▶ _Records_

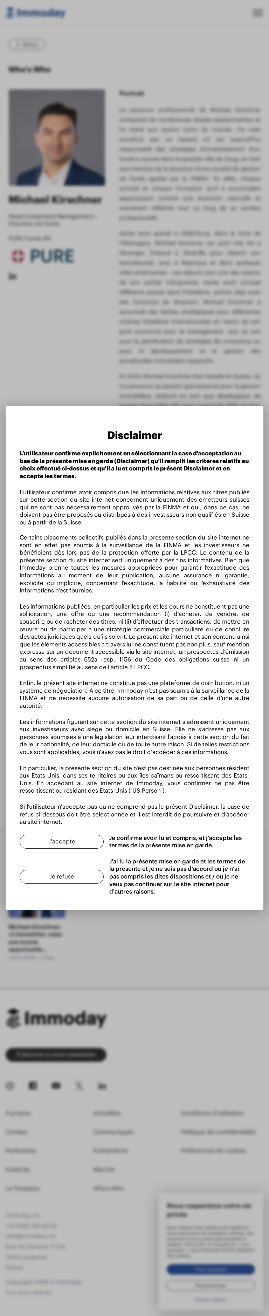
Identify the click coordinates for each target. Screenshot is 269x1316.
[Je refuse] (62, 877)
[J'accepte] (62, 842)
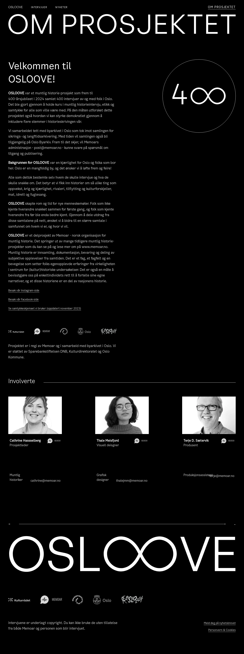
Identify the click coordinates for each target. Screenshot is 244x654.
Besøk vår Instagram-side (28, 290)
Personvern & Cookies (218, 630)
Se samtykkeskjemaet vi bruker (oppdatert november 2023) (54, 308)
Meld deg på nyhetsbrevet (215, 622)
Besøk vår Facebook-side (27, 299)
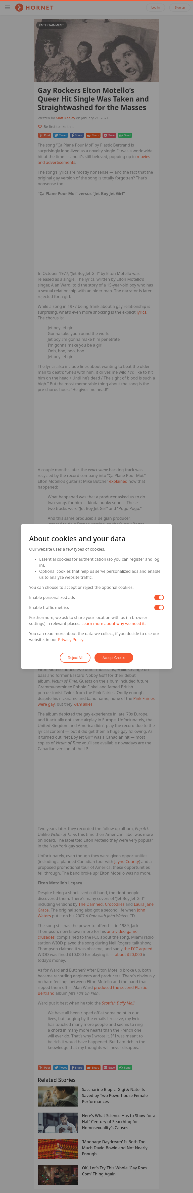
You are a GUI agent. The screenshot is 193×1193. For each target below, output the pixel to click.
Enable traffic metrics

▶ _Aim_
From the listing above, pull out every line containing the word "Besøk", and copy each one unchanged. Case counts.

▶ _Output below_
Besøk vår Instagram-side (28, 290)
Besøk vår Facebook-side (27, 299)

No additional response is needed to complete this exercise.